The tasks:
A. Please condense the paragraph of the discontinued operations text that begins "Card and Retail Services In August 2011" into a bulleted list that keeps its main facts.
B. Carry the discontinued operations text forward past its last sentence, writing the passage that comes next.

Text section:

2.   Discontinued Operations
 
Card and Retail Services In August 2011, HSBC, through its wholly-owned subsidiaries HSBC Finance Corporation, HSBC USA Inc and other wholly-owned affiliates, agreed to sell its Card and Retail Services business, which includes both our credit card and private label operations, to Capital One Financial Group (“Capital One”) for a premium of 8.75 percent of receivables. In addition to receivables, the sale will include real estate and certain other assets and liabilities which will be sold at book value or, in the case of real estate, appraised value at the date of closing. The total consideration paid to HSBC may be paid in cash or a combination of cash and common stock to a maximum of $750 million of common stock (to be priced at $39.23 per share) at the option of Capital One. Based on balances at September 30, 2011, the total consideration that would be allocated to us would be approximately $12.5 billion, including a premium of approximately $3.0 billion. Under the terms of the agreement, facilities in Chesapeake, Virginia; Las Vegas, Nevada; Mettawa, Illinois; Hanover, Maryland; Salinas, California; Sioux Falls, South Dakota and Tigard, Oregon will be sold or transferred to Capital One, although we may enter into site-sharing arrangements for certain of these locations for a period of time. We also expect to transfer a data center. The majority of the employees in our Card and Retail Services business will transfer to Capital One. As such, we anticipate severance costs or other charges as a result of this transaction will not be significant. Based on balances at September 30, 2011, we anticipate recording a gain of approximately $2.0 billion (after-tax) as a result of this transaction. However, the final amount recognized will be dependent upon the balances at the time of closing which is expected to occur in the second quarter of 2012. The receivables and other assets being sold to Capital One were transferred to held for sale during the third quarter of 2011 and, as a result, we no longer record provisions for credit losses, including charge-offs, for the receivables. As a result of this transaction, our Card and Retail Services business, which was previously included in the Card and Retail Services segment, is now reported as discontinued operations.
 
The following summarizes the operating results of our discontinued Card and Retail Services business for the periods presented:
 
                                 
    Three Months Ended
    Nine Months Ended
 
    September 30,     September 30,  
    2011     2010     2011     2010  
   
    (in millions)  
 
Finance and other interest income
  $ 492     $ 547     $ 1,488     $ 1,683  
Interest expense(1)
    22       29       72       91  
                                 
Net interest income
    470       518       1,416       1,592  
Provision for credit losses(2)
    152       205       424       680  
                                 
Net interest income after provision for credit losses
    318       313       992       912  
Fee income and enhancement services revenue
    187       141       487       442  
Gain on receivable sales with affiliates
    145       143       407       401  
Servicing and other fees from HSBC affiliates
    154       160       463       472  
Other income
    3       3       12       11  
                                 
Total other revenues
    489       447       1,369       1,326  
Salaries and employee benefits
    69       87       219       258  
Other marketing expenses
    57       71       221       203  
Other servicing and administrative expenses
    78       99       337       325  
Support services from affiliates
    209       214       623       624  
Amortization of intangibles
    22       34       91       103  
                                 
Total operating expenses
    435       505       1,491       1,513  
                                 
Income from discontinued operations before income tax
  $ 372     $ 255     $ 870     $ 725  
                                 
 
 
(1) Interest expense, which is included as a component of net interest income, was allocated to discontinued operations in accordance with our existing internal transfer pricing policy. This policy uses match funding based on the expected lives of the assets and liabilities of the business at the time of origination, subject to periodic review, as demonstrated by the expected cash flows and re-pricing characteristics of the underlying assets.

Record set:
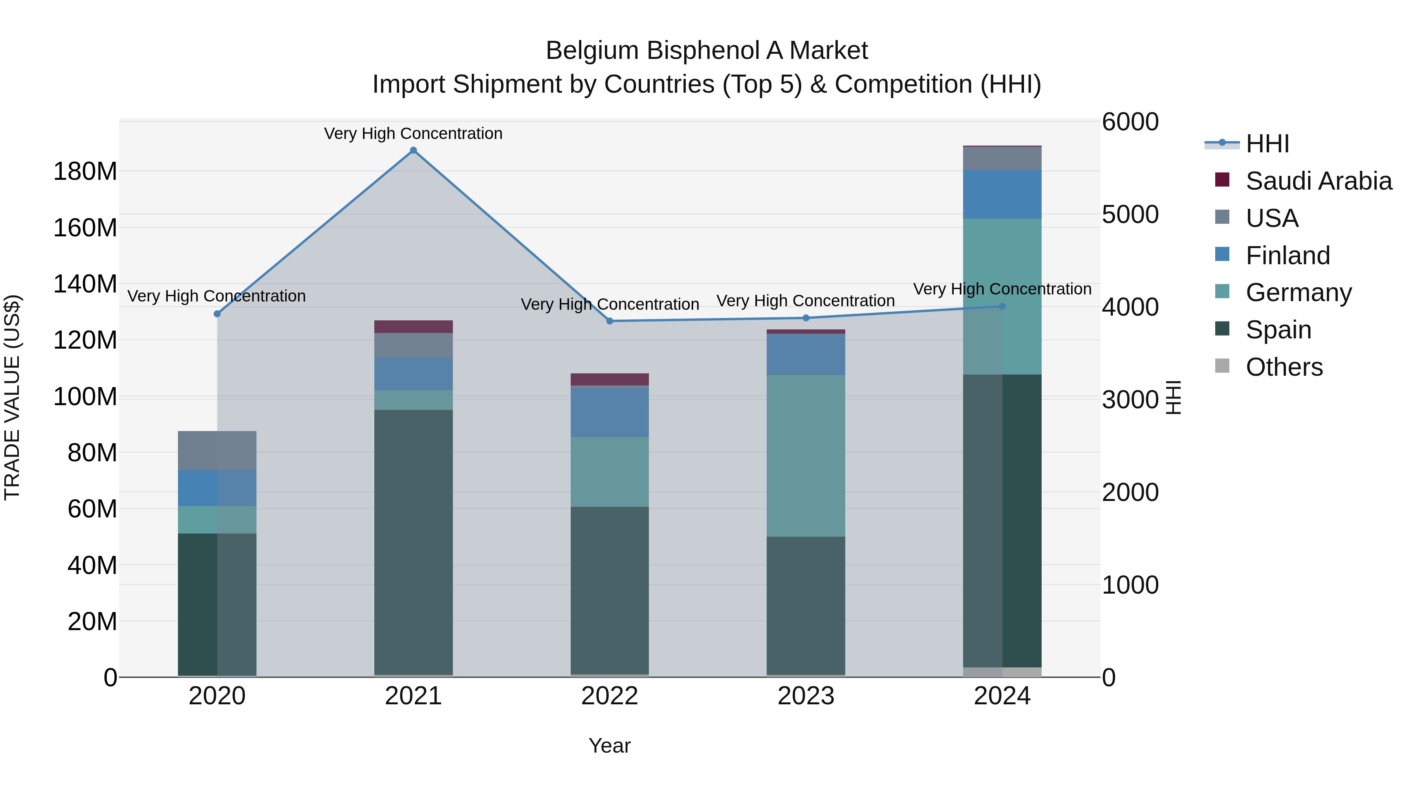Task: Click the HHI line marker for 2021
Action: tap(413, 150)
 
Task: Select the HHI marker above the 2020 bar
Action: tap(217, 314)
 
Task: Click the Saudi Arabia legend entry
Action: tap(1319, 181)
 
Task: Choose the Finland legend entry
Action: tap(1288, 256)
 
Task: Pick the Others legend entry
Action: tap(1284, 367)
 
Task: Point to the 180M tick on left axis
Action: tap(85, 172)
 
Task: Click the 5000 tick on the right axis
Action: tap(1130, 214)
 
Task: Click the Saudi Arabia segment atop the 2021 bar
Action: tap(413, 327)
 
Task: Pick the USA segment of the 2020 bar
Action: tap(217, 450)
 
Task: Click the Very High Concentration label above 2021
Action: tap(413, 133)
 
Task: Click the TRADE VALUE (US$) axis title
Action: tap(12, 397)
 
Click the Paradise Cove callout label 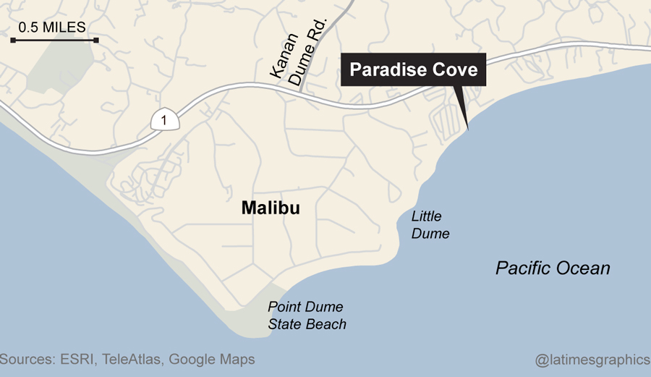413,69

Responses per task:
A.
- In August 2011, HSBC agreed to sell its Card and Retail Services business to Capital One for a premium of 8.75 percent of receivables. The sale was made through HSBC Finance Corporation, HSBC USA Inc and other wholly-owned affiliates. The business covers both the credit card and private label operations.
- The sale also includes real estate and certain other assets and liabilities. These are sold at book value, or at appraised value for real estate, at the date of closing.
- Capital One may pay in cash or in a mix of cash and common stock. The stock portion is capped at $750 million and priced at $39.23 per share.
- Based on September 30, 2011 balances, about $12.5 billion of consideration would be allocated to us, including a premium of about $3.0 billion.
- Based on the same balances, we anticipate an after-tax gain of about $2.0 billion. The final amount depends on balances at closing, which is expected in the second quarter of 2012.
- Facilities in Chesapeake, Virginia; Las Vegas, Nevada; Mettawa, Illinois; Hanover, Maryland; Salinas, California; Sioux Falls, South Dakota and Tigard, Oregon will be sold or transferred to Capital One. Some may be shared for a period of time.
- A data center is also expected to transfer.
- Most of the business's employees will transfer to Capital One, so severance costs or other charges are not expected to be significant.
- The receivables and other assets being sold were moved to held for sale in the third quarter of 2011. As a result, provisions for credit losses, including charge-offs, are no longer recorded for the receivables.
- The business was previously part of the Card and Retail Services segment and is now reported as discontinued operations.

B.
 
(2) For periods following the transfer of the receivables to held for sale, the receivables are included as part of the disposal group held for sale to Capital One which is carried at the lower of amortized cost or fair value. As a result, we no longer record provisions for credit losses, including charge-offs, for these receivables.
 
The following summarizes the assets and liabilities of our discontinued Card and Retail Services business at September 30, 2011 and December 31, 2010 which are reported as a component of Assets of discontinued operations and Liabilities of discontinued operations in our consolidated balance sheet. Of the amounts included in the table below, assets with a balance of approximately $9.6 billion at September 30, 2011, consisting primarily of credit card receivables with an outstanding principal balance of $9.5 billion, will be sold to Capital One and liabilities of approximately $100 million at September 30, 2011 will be assumed by Capital One. These assets and liabilities are considered held for sale at September 30, 2011.
 
                 
    September 30,
    December 31,
 
    2011     2010  
   
    (in millions)  
 
Cash
  $ 65     $ 9  
Receivables(1)
    8,677       8,995  
Intangible assets
    514       605  
Properties and equipment, net
    94       101  
Other assets
    799       722  
                 
Assets of discontinued operations
  $ 10,149     $ 10,432  
                 
Long-term debt
  $ 211     $ 212  
Other liabilities
    857       802  
                 
Liabilities of discontinued operations
  $ 1,068     $ 1,014  
                 
 
 
(1) At September 30, 2011, receivables are recorded net of reserves at the time of transfer to held for sale. At December 31, 2010, receivables were carried at amortized cost and reduced by credit loss reserves. At December 31, 2010, credit loss reserves totaled $979 million.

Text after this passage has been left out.